I’m Johnnie Moore, and I help people work better together

I’ve just flown over to the US for a few days, and I grabbed a copy of Roger Lewin’s book on Complexity for the flight over. I enjoyed Lewin’s writing style which makes a sometimes bewildering subject accessible.

It has also thrown me into a fairly heady state and the following somewhat rambling post is the result.

I especially liked the way Lewin filled in the characters of the many scientists he interviewed. I was struck by how passionately and sometimes bluntly they disagreed with and sometimes ridiculed each other. In their reported off-hand remarks, I felt they often showed a remarkable talent for leaping to big conclusions about each other’s personalities from relatively small actual factual information. They seemed to enjoy reaching what seemed definitive explanations about each other’s motivations based on what seemed quite flimsy evidence. I was struck by how this contrasted with the rigour with which they pursued their own scientific investigations.
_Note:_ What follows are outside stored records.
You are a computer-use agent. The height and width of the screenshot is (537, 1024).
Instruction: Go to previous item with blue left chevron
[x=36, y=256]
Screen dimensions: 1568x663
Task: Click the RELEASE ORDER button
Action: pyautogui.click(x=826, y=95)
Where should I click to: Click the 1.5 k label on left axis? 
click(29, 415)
I suppose this sounds like I am finding fault here but that’s not my intention. Indeed, I find myself becoming increasingly appreciative of how diverse are the meanings that we humans make of the data we are presented with, even those of us with reputations for rigorous thought. I was reminded of the slew of comments to Rogers Cadenhead’s post about his dispute with Dave Winer. (I referred to it yesterday) – such a range of different meanings being made out of a limited amount of data.

I’m probably as neurotically attached to people getting along together as the next man. Somehow, I think I need to get over this and allow for a more, well, complex, interpretation of the value of heated disputes. I, for one, learnt some new things when I reflected on the comments I initially strongly disagreed with there. I let myself be changed by the debate. Maybe it’s had that effect of lots of readers, though not necessarily in the same way. If I measure the value of the debate simply by its efficacy in resolving the dispute (the implicit criterion of what I said yesterday), I’d say it was horribly unproductive. But that tends to a rather circular argument in favour of politeness and people learning to agree with each other.

You see, I realise more and more than I’m quite an inconsistent and chaotic thinker. I don’t experience my own mind as a particularly harmonious phenomenon, it is often troubled and muddled. I harbour the smug opinion that I have this in common with rather a high proportion of my fellow human beings.

Ok, now back to Roger Lewin’s book. Here he quotes philospher Patricia Churchland who decided she wanted to understand neurobiology in order to continue her research. She has thought a lot about the human brain and how it works. I think what she says suggests that what we could call “muddled thinking” is not a flaw in our brains but actually what makes them brilliant. A good thing, not a problem.

Churchland tells Lewn:

Nature is not an intelligent engineer… It doesn’t start from scratch each time it wants to build a new system, but has to work with what’s already there… the result is a system no human engineer would ever design, but it is wonderfully powerful, energy efficient and computationally brilliant… Nervous systems evolved, and that makes it difficult for neurobiologists… to look at the wiring diagram and figure out what’s going on…. [Artificial intelligence researchers] tend to approach the problem within the framework of electrical engineering, and with prejudices about how they think brains should process information, instead of finding out what they do.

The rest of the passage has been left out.